Patient dies in trial of Rocket gene therapy for heart condition

Dive Brief:

• A patient who received an experimental gene therapy developed by Rocket Pharmaceuticals has died following treatment, the company disclosed Tuesday.
• According to Rocket, the patient experienced what’s known as capillary leak syndrome, where plasma and proteins seep from blood vessels into surrounding tissue, and later died from an acute systemic infection.
• The Food and Drug Administration ordered the study’s halt Friday, while Rocket works with clinical trial monitors and other experts to investigate the cause. The company said it is focusing on a “novel immune suppression agent” it recently added to a pre-treatment preparatory regimen.

Dive Insight:

Rocket had proactively modified its pre-treatment regimen in attempt to reduce the risk of an immune response known as “complement activation,” which it previously saw evidence of in the Phase 2 trial.

Two patients received the immune suppression agent, company CEO Gaurav Shah explained on a conference call Tuesday morning. Rocket was able to reduce the treatment course the second patient received after seeing early signs of capillary leak syndrome in the first.

The company is now exploring whether the additional drug it used — a so-called C3 inhibitor — “may have influenced immune responses in an unexpected or paradoxical way,” said Shah, who noted that the only difference in protocol for these two patients was the change in preparatory regimen.

Shah said Rocket is confident there remains a path forward for its gene therapy, which is designed to treat a rare inherited disorder known as Danon disease. The condition results in the accumulation of sugars and certain cellular components in cardiac muscle, leading to heart failure and early death.

“This is a deeply tragic loss. We are committed to fully understanding the circumstances surrounding it objectively and neutrally,” said Shah. “We are also immensely grateful to the family for their contribution to this important clinical research and their commitment to help advance science for the broader Danon community.”

Now, however, Rocket must prove to the FDA, researchers and its investors that its treatment, dubbed RP-A501, remains safe. It’s a position many other gene therapy developers have found themselves in after unexpected patient deaths in trials.

So far, investors appear skeptical Rocket will have an easy answer. Shares in the company slumped by more than 60% in Tuesday morning trading, erasing hundreds of millions of dollars from the company’s market capitalization.

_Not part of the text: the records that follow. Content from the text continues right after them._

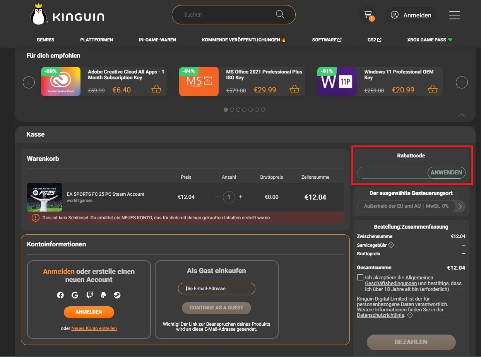Image resolution: width=481 pixels, height=357 pixels.
Task: Click the search magnifier icon
Action: (x=280, y=14)
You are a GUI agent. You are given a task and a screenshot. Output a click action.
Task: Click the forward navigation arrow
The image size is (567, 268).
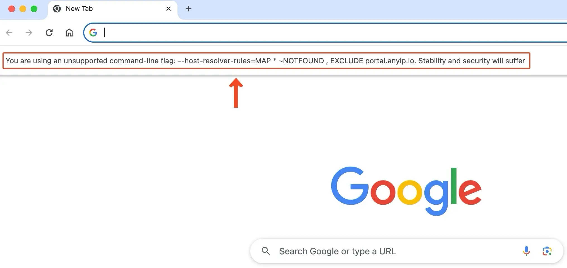pyautogui.click(x=29, y=33)
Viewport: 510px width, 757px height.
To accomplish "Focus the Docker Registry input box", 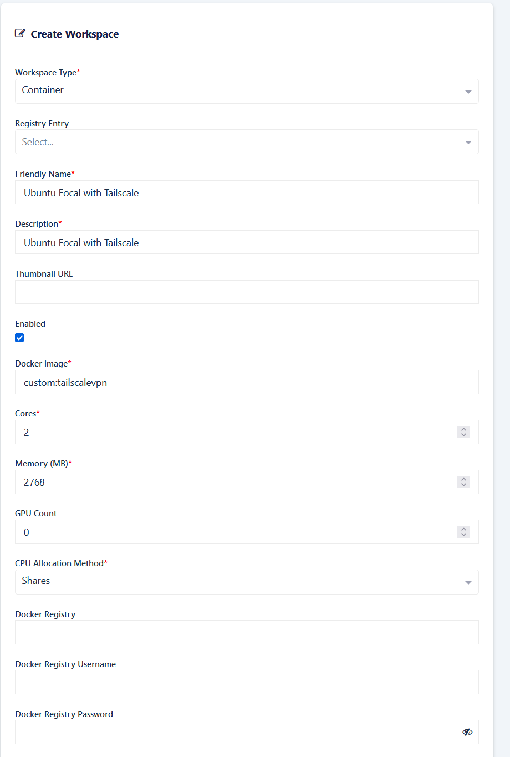I will pyautogui.click(x=247, y=632).
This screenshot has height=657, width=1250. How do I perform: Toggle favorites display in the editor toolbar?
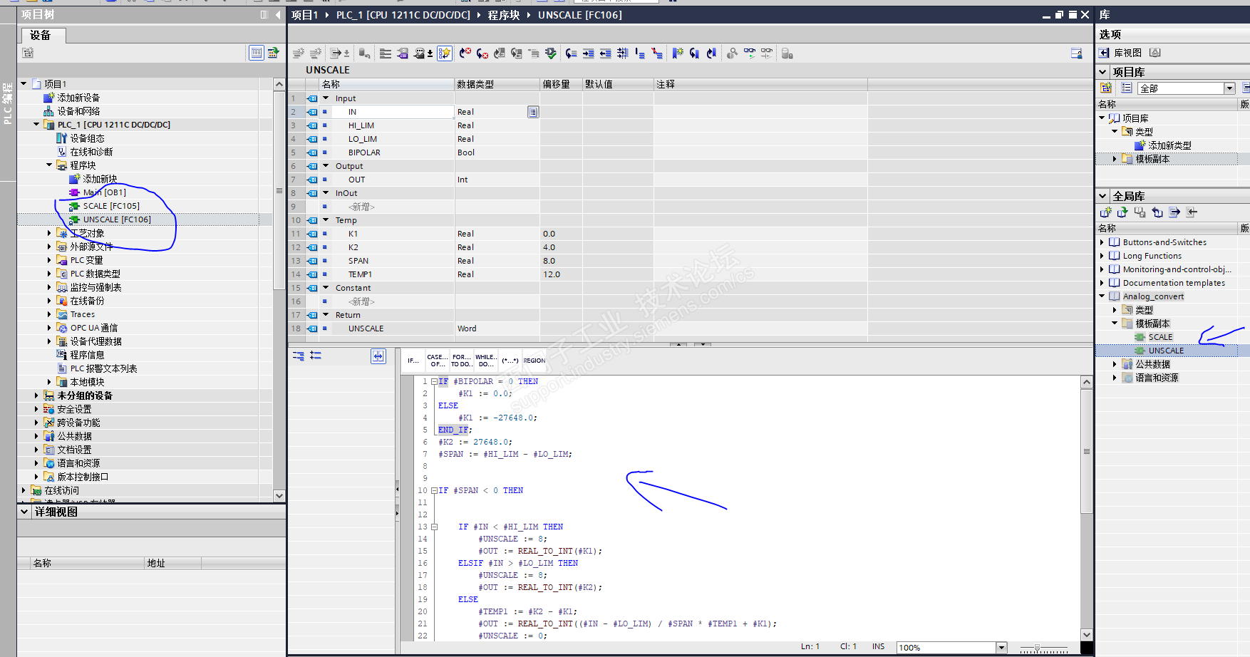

Rocket emphasized that the introduction of the new immune agent was limited only to the Danon program, and not used in the company’s other pipeline projects. The company said it can’t predict when it may be able to resume the Phase 2 trial, which was expected to enroll 12 patients. 

RP-A501 is built around a version of the gene, called LAMP2B, that’s mutated in people with Danon. The replacement DNA is encased in an engineered viral shell known as an adenovirus-associated serotype 9 capsid. The therapy is infused, and is meant to be a one-time treatment.